As published reports indicate FCC Chairman Kevin Martin has signaled his intent to approve the $67 billion merger of AT&T and BellSouth without adopting a single protection for consumers or competition, a group of consumer and public interest groups representing the interests of millions of Americans today held a press conference to urge the FCC to put the interests of consumers ahead of AT&T’s corporate interests.
The groups highlighted the enormous damage this merger will cause consumers, noting AT&T’s recent history of price hikes, job losses, violations of privacy, and policies of refusing to serve low income and minority communities. The groups also noted the FCC’s hasty movement toward approval despite the still-pending federal judicial review of the government’s approval of the SBC/AT&T and Verizon/MCI mergers.
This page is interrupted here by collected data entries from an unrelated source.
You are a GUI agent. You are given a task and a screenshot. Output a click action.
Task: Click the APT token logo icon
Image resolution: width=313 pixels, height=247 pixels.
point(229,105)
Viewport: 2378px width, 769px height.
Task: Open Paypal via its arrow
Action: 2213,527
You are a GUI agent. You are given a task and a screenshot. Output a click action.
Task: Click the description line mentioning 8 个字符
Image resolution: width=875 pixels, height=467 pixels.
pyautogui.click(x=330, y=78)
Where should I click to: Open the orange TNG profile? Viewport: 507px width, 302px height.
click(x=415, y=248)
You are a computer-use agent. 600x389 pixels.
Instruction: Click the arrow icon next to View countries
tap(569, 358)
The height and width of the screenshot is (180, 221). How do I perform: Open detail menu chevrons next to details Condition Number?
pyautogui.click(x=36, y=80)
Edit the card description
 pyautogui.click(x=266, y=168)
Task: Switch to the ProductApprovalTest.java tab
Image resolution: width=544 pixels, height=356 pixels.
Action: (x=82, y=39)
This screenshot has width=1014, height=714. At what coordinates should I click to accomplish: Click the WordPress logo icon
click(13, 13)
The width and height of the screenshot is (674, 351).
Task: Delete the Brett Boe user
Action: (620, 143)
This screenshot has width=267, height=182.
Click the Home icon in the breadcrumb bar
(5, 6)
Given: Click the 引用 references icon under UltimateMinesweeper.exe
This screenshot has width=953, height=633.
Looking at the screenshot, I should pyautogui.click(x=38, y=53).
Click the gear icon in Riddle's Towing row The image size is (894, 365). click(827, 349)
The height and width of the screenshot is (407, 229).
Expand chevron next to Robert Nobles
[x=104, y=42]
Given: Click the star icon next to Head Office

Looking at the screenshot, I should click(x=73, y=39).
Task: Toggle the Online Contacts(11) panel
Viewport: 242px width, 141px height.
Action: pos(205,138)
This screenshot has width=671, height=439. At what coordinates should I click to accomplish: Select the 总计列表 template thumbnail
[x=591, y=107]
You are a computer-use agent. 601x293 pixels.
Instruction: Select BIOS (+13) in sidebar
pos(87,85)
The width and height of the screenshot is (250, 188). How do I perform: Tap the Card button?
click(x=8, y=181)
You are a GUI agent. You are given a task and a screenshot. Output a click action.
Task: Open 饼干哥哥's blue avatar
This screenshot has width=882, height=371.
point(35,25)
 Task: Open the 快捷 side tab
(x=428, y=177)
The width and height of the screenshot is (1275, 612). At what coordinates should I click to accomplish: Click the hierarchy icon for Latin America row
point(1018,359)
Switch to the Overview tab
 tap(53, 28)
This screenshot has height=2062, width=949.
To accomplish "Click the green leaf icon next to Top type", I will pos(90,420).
Below are selected quotes from the remarks of the participants on the call.
Barry Steinhardt, Director of the Technology and Liberty Program at the American Civil Liberties Union (ACLU), said: “We believe the FCC has both a statutory and a public interest obligation to investigate whether or not AT&T and BellSouth have been engaging in illegal cooperation with the NSA and spying on Americans. We are very disappointed that the FCC has fallen down in its obligation to conduct this investigation.” The ACLU has argued to the FCC that the agency has an affirmative obligation to determine whether AT&T has acted lawfully in its participation in the NSA spying program and that the merger should not be approved pending that determination.
Mark Cooper, Director of Research at the Consumer Federation of America (CFA), said: “We’re worried about the anti-competitive and anti-consumer impact of the merger. And we are unequivocally opposed to the merger going forward without the imposition of very significant conditions. AT&T is clearly one of the leaders in the fight to legalize redlining. They said they would serve 100% of upper income people and 5% of low income areas. So this entity will now have a larger territory in which to do their dirty work.” CFA is an advocacy, research, education, and service organization that works to advance pro-consumer policies on a variety of issues before state and federal governments.
Charles Acquard, Executive Director of NASUCA, the National Association of State Utility Consumer Advocates, said: “This merger may be good for AT&T and BellSouth stock holders, but it can’t possibly be good for consumers. We believe that it will stifle competition and it will harm innovation. This merger is a $60 billion mistake.” NASUCA is an association of 44 consumer advocates in 42 states and the District of Columbia. NASUCA's members are designated by the laws of their respective jurisdictions to represent the interests of utility consumers before state and federal regulators and in the courts.
Jeannine Kenney, Senior Policy Analyst, Consumers Union, the non-profit publisher of Consumers Reports, said: “The Tunney Act proceeding should affect how the administration moves forward or doesn’t move forward on this merger, but what is distressing is that it doesn’t appear to have had that effect. What the court has made pretty clear is that these mergers will be scrutinized more carefully, particularly for mergers of this magnitude. Given the record that FCC has before it, it is very difficult for us to understand how they can be moving forward this quickly.”
Andrew Schwartzman, President and CEO of the Media Access Project, a 30 year old non-profit public interest telecommunications law firm, said: “AT&T’s approach to the Internet is one which does not bode well for maintaining the Internet as an avenue of innovation, an avenue of free expression, an avenue of political speech. AT&T/BellSouth are sitting on a tremendous amount of spectrum, warehousing it, and this is spectrum that would be very useful for wireless Internet competition. One more opportunity for wireless competition has been lost.”